What do Japan’s New Whisky Regulations Mean for Your Favorite Bottle?
In an effort to better define their brands and products, The Japan Spirits & Liqueurs Makers Association has announced new, tighter Japanese whisky regulations, including the definition of what Japanese whisky is.
A statement from the Association accompanying the new regulations states Japanese brands are committed to taking away confusion for customers and clarifying which whisky types are fully created in Japan, and which have been blended using whisky from other countries.
“By clearly defining what ‘Japanese whisky’ is and making that information available to the public in Japan and abroad, we aim to clarify the confusing situation for the consumers. We also hope that appealing the value of our whisky, which has evolved rather independently in the past century, to our customers and whisky enthusiasts around the globe, would lead to further prosperity of the whisky industry in Japan.”
What was the problem?
Along with Japanese whisky’s rapid increase in popularity and its dominance on lists of the highest priced whisky in retail and auction markets, the issue of what constitutes a Japanese whisky has come to the fore.
“In recent years there have been cases where brands that only use imported foreign whiskies being sold as ‘Japanese whisky and cases where brands that do not meet the qualification of ‘whisky’ under the Japanese liquor tax law being sold as ‘whisky’ in other countries, sowing confusion among consumers.”
Japanese whisky makers haven’t been able to keep up with consumer demand over the past decade with the wider whisky boom. Many distilleries have had to incorporate blending their product with whisky bought from overseas in order to make supplies last longer and ensure quality.
Different blended whisky has been shipped – primarily from Scotland and Canada – and used in creating Japanese whisky, including our leading blended whisky, Nikka From the Barrel.
While at this stage labels haven’t changed, the new rules (which carry no penalties at this point in time) come into effect on April 1, 2021. The deadline to comply with the legislation is 31 March 2024, which will see more transparency in the labeling.
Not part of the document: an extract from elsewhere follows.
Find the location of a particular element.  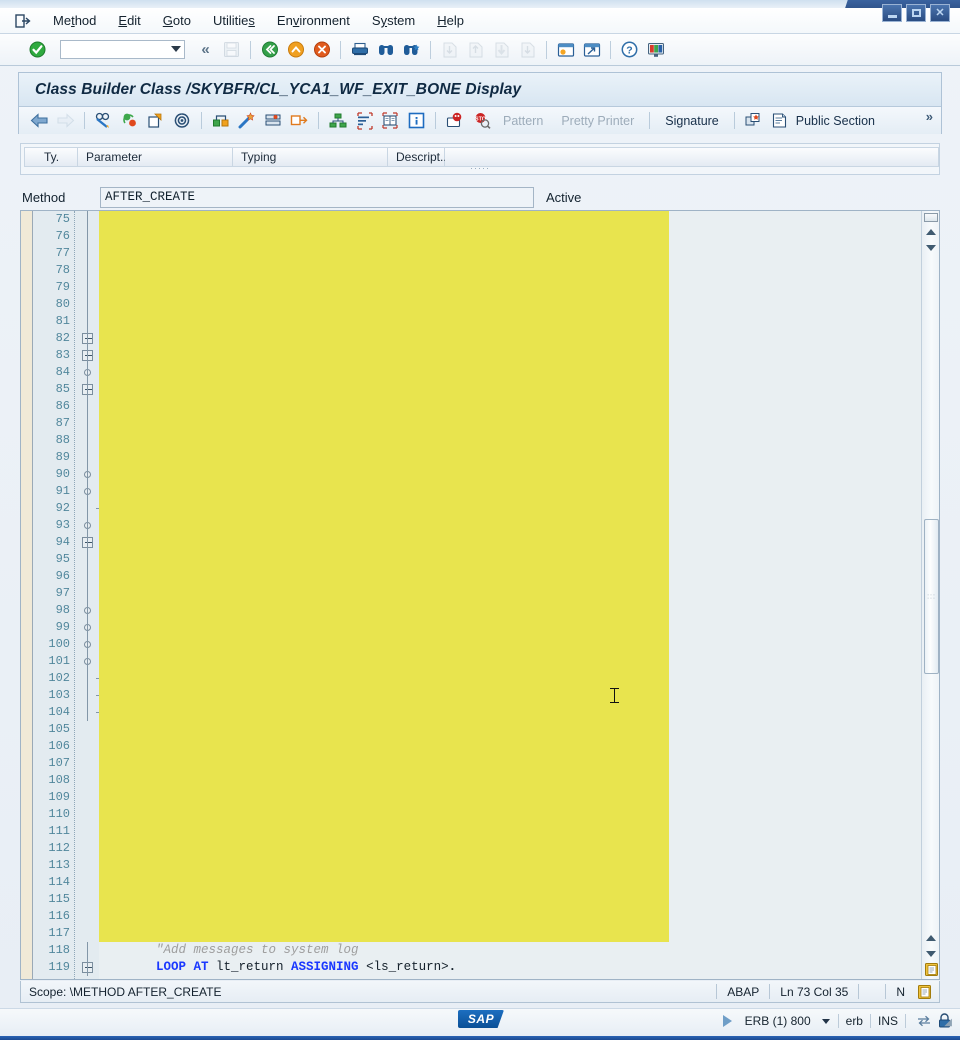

Production Methods for Quality Requirements Japanese Whisky
A whisky that satisfies all the production requirements below can be labeled as an official Japanese whisky.
Raw ingredients must be limited to malted grains, other cereal grains, and water extracted in Japan. Malted grains must always be used.
Saccharification, fermentation, and distillation must be carried out at a distillery in Japan. Alcohol content at the time of distillation must be less than 95%.
The distilled product must be poured into wooden casks not exceeding a capacity of 700 liters and matured in Japan for a period of at least 3 years thereafter.
Bottling must take place only in Japan, with an alcoholic strength of at least 40% as of such time.
Plain caramel coloring can be used.
You can click on the following links to read the new standards in full. The full list of companies that make up the Japan Spirits & Liqueurs Makers Association is here for reference.
Nikka’ Whisky’s Response
Nikka Whisky has taken little time in getting on the front foot, releasing the following statement on their website:
“Nikka Whisky and its parent company Asahi Breweries (Tokyo, Japan) will follow the Labeling Standards and support any initiative that provides further clarity to our valued customers when selecting their whisky.
Though our current labeling is not affected by the Labeling Standards, we have decided to provide further information for individual products on our website to clearly distinguish between products in Nikka Whisky’s line-up, which contains both whiskies that are defined as “Japanese whisky” according to the Labeling Standards, and those that do not meet all the criteria.
We feel this is an important step towards ensuring customers clarity so that they can reasonably decide which products to buy and information will be updated if the status changes.”\
Nikka has already updated their official website pages for some of their popular brands – including the Nikka, Nikka Days, and Nikka from the Barrel – with the disclaimer, “This product does not meet all the criteria of “Japanese whisky” defined by the Japan Spirits & Liqueur Makers Association.”
Other members of the Association are likely to follow suit in the coming weeks before April 1.
It’s great that the leading distilleries in Japan have seen fit to address their lack of a definition, and laid out what it means to be a Japanese whisky.
While it’s not law, and there are no penalties for non-compliance at this stage, the leadership of the Japan Spirits & Liqueur Makers Association is taking the next step for consumers and the brands that they love in shaping the future for Rising Sun whisky.